TBM: You say “Tunnel Boring Machine” – They say “The Brunel Method”!
On 9 July, CPC sponsored The Brunel Museum’s 250th anniversary celebration of the birth of Sir Marc Isambard Brunel, a forerunner in engineering and creator of the Thames Tunnel. It was an absolute privilege to learn more about the history of the first tunnel under the Thames, which began construction in 1825 and was completed 18 years later in 1843.
Tucked away in Rotherhithe, a residential area of south-east London, the Brunel Museum hosted an array of guests and I was struck by the sense of community and unique appeal that the Museum has for local residents and trustees. From the ‘Midnight Apothecary’ cocktail garden, to the incredible story of the Brunel family, it is clear that their legacy has had a long lasting effect on industry and particularly, the engineering profession.

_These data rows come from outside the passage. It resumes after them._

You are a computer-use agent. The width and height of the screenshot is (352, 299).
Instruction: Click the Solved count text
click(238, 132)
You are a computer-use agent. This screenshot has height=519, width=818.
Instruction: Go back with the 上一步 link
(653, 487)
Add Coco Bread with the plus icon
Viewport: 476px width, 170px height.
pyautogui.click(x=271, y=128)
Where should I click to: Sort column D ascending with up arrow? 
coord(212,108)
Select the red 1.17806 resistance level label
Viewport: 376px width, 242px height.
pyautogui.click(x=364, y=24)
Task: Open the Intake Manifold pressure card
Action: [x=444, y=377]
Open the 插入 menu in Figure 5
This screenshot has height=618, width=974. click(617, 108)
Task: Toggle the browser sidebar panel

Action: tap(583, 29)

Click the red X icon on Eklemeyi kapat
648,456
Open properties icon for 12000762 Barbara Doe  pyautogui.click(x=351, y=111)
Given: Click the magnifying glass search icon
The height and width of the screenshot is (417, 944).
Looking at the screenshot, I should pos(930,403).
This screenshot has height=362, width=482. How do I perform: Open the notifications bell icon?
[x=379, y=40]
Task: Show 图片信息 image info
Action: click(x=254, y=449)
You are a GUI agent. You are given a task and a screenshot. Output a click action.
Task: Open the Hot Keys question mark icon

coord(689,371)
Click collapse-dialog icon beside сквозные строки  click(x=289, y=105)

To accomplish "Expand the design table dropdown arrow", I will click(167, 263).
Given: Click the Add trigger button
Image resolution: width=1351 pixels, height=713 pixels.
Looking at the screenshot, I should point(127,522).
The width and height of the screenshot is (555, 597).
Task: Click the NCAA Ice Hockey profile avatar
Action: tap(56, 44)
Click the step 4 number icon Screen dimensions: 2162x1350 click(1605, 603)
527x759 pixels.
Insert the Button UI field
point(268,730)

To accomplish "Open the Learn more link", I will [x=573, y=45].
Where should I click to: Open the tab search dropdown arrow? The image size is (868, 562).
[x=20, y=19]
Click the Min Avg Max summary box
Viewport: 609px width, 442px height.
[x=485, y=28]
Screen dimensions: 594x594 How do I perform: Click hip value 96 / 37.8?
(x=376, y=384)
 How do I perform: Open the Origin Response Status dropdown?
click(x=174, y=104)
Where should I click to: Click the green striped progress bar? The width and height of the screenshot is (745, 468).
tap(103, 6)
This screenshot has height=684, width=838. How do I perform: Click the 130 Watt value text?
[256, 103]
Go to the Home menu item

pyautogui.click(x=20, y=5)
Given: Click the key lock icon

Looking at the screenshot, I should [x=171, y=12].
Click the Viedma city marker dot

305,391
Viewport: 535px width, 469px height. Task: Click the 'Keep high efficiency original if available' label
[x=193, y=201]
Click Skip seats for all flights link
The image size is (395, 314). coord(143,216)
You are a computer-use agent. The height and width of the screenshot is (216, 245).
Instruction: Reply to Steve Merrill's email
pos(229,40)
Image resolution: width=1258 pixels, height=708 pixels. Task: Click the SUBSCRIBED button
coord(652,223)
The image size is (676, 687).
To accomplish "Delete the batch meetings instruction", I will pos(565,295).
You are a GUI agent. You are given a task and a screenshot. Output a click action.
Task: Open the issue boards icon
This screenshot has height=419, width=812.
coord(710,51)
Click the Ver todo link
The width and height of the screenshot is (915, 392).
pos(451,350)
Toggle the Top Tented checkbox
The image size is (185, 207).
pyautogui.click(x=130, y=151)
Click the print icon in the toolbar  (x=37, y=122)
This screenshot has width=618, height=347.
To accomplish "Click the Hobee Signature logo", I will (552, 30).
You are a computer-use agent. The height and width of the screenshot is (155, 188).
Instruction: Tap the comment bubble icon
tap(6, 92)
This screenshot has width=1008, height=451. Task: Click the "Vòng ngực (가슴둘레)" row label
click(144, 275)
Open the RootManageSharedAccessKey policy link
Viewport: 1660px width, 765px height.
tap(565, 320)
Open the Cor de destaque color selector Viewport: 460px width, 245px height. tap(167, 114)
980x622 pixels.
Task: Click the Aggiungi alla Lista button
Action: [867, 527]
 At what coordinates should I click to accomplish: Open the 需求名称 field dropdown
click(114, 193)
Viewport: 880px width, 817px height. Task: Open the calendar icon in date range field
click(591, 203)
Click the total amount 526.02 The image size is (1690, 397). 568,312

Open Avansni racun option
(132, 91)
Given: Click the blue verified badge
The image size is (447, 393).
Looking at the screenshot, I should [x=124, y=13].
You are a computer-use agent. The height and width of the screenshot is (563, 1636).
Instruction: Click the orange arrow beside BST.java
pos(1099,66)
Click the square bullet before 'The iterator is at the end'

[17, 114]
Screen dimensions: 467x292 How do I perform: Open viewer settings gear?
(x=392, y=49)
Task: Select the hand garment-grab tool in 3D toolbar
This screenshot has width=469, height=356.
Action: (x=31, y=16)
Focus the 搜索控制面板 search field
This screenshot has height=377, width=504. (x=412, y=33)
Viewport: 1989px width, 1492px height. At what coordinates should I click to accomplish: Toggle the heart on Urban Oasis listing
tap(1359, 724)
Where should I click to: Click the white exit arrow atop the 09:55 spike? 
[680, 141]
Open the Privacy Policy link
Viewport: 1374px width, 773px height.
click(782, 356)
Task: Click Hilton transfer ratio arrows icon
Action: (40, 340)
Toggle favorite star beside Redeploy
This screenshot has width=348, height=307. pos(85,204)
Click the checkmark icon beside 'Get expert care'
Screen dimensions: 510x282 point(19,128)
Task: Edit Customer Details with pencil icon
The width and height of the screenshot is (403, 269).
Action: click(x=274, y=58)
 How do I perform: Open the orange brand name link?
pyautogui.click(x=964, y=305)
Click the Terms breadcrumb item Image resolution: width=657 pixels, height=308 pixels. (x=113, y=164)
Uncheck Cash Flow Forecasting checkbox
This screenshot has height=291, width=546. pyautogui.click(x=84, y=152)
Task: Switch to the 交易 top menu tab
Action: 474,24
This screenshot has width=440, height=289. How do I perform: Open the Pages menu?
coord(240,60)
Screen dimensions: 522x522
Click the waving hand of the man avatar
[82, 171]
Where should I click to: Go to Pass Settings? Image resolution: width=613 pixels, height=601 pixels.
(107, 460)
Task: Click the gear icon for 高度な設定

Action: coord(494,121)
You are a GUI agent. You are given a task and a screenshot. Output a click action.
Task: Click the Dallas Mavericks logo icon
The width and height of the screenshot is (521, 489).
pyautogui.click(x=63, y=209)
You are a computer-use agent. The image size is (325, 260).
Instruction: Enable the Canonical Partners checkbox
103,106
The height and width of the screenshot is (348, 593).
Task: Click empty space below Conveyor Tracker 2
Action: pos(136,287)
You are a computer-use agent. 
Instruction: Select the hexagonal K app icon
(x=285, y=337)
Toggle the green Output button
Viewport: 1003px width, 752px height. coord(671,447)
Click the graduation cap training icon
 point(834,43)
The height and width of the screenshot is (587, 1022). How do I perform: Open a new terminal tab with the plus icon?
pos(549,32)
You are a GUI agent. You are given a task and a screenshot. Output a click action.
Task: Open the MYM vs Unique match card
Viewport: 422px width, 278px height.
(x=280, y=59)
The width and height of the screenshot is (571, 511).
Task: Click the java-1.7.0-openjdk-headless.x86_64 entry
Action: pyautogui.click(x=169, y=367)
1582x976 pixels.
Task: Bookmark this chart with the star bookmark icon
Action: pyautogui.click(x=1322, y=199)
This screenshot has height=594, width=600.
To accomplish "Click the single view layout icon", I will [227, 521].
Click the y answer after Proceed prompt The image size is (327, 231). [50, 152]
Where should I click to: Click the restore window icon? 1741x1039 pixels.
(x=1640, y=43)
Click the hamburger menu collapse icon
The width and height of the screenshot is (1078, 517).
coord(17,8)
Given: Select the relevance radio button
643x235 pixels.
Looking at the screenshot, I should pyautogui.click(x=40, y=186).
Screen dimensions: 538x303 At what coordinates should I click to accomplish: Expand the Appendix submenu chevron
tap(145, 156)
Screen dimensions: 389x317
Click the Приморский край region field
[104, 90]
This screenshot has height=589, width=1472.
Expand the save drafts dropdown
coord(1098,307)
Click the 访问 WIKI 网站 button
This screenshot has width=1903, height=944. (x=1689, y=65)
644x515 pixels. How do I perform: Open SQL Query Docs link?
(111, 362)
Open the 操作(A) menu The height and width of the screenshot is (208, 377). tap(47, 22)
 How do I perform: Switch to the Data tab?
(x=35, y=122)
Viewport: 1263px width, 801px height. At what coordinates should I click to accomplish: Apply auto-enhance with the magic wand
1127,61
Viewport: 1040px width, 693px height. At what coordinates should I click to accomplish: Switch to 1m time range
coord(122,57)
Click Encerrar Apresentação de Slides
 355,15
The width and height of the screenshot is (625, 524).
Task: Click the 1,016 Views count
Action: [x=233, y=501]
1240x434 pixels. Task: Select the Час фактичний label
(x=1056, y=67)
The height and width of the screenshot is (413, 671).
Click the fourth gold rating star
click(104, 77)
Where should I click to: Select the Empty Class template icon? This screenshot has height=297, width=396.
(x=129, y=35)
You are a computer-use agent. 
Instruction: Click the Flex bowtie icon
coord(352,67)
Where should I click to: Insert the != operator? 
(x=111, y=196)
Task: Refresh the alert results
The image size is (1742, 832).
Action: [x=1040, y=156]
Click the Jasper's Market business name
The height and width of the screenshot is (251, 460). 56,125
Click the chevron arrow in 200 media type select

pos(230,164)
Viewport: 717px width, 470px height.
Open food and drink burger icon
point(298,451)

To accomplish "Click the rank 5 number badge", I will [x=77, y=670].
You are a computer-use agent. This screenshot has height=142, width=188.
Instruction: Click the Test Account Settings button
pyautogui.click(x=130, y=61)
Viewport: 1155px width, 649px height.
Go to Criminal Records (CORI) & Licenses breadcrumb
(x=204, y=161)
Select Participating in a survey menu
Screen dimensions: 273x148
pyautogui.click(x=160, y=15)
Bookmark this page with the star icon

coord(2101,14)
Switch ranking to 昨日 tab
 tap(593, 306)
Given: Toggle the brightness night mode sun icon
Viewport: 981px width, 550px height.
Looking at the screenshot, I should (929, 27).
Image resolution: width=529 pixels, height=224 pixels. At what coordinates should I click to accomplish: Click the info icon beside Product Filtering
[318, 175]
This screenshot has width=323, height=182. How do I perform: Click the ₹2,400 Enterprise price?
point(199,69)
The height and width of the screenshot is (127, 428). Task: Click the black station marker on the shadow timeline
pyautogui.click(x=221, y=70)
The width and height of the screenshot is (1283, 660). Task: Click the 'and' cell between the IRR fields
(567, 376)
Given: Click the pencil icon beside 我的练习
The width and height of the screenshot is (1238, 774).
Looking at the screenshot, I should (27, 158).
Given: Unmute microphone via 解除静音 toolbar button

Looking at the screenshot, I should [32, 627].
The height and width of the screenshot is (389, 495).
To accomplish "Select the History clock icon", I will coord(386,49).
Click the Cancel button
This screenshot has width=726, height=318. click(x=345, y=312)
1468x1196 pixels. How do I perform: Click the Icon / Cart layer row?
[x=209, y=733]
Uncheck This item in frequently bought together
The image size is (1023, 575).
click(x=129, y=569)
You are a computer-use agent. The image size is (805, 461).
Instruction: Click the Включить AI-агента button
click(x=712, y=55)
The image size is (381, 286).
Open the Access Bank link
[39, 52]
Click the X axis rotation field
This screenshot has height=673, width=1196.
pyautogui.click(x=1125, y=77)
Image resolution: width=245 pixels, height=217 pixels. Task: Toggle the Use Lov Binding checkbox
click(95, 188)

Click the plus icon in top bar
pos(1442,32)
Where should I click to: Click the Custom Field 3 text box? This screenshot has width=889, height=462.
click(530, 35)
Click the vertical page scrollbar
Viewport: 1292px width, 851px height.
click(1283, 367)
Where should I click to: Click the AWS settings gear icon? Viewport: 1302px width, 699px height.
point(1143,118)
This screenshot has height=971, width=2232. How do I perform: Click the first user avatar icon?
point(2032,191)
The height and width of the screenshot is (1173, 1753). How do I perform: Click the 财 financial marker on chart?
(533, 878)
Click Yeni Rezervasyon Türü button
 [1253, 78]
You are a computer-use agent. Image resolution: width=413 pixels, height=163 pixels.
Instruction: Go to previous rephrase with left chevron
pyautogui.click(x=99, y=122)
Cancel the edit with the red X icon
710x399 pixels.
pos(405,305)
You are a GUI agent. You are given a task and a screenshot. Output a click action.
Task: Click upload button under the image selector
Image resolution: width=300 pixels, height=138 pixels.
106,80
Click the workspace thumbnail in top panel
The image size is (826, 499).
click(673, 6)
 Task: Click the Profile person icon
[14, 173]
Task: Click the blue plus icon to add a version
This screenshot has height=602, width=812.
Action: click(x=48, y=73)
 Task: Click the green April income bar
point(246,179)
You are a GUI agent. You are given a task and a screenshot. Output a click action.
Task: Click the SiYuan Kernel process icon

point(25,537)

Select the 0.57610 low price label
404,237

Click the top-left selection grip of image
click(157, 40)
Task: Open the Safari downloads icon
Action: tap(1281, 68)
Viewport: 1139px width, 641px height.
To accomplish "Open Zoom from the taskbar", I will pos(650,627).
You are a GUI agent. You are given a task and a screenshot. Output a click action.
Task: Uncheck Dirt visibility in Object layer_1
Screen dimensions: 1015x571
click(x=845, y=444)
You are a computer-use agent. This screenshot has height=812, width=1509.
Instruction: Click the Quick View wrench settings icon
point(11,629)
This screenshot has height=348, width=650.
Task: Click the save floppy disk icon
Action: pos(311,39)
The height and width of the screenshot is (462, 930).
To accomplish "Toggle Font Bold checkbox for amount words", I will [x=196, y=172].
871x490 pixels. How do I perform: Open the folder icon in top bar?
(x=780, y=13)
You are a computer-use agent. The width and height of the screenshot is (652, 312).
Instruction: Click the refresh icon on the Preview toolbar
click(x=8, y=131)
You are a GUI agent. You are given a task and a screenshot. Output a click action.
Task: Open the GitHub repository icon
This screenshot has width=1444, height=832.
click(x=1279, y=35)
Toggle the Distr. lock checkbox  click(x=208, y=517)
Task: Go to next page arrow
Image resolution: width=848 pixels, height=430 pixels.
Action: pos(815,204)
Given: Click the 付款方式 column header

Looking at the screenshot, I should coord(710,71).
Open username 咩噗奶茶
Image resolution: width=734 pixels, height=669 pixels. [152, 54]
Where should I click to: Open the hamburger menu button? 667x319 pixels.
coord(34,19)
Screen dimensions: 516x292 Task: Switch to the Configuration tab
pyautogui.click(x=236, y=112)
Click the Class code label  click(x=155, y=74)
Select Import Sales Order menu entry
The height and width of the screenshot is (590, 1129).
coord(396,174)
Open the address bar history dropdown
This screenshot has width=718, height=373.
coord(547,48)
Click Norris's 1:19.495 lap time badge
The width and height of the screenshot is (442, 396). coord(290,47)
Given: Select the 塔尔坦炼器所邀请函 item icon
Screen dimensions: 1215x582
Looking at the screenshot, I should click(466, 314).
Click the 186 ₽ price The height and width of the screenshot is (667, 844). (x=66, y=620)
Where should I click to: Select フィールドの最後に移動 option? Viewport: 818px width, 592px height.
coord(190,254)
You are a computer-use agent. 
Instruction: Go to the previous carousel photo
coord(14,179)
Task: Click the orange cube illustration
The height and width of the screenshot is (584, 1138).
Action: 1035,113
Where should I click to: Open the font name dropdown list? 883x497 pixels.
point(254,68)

It was fascinating to learn more about Marc Brunel who, whilst not as well known as his son Isambard Kingdom Brunel, was a pioneer in his own right, developing machinery and manufacturing techniques in the UK in 1802, which were still in use in Portsmouth Naval Base in the 1940s!
In fact, his innovative tunnelling shield method is widely accepted as being the precursor to the modern TBM’s used to build the Channel Tunnel and Crossrail structures today, as well as many other major tunnels around the World. It was a lovely moment when John Attree, Chair of the Board of Trustees, informed the audience that the loyal trustees of the museum believe TBM stands for “The Brunel Method”, as opposed to “Tunnel Boring Machine”.
Looking to the future, Michele Dix, Managing Director at Crossrail 2, gave us an inspirational speech and insight into the plans and challenges for its proposed new railway, to link north and south London, and the need to attract more women into engineering and the rail industry as a whole.
But, whenever I think about Victorian Engineering I am amazed at what was achieved and the wider ranging impact this infrastructure has on our lives to this day. From the original Super-Sewer delivered by Sir Joseph Bazalgette in 1858, which contributed to the elimination of Cholera in London, to Brunel’s Thames Tunnel, which continues to carry East London Line trains between Wapping and Rotherhithe.
These earth-breaking projects are a tribute to what can be achieved when people, faced with unprecedented engineering challenges, develop solutions that go beyond conventional thinking.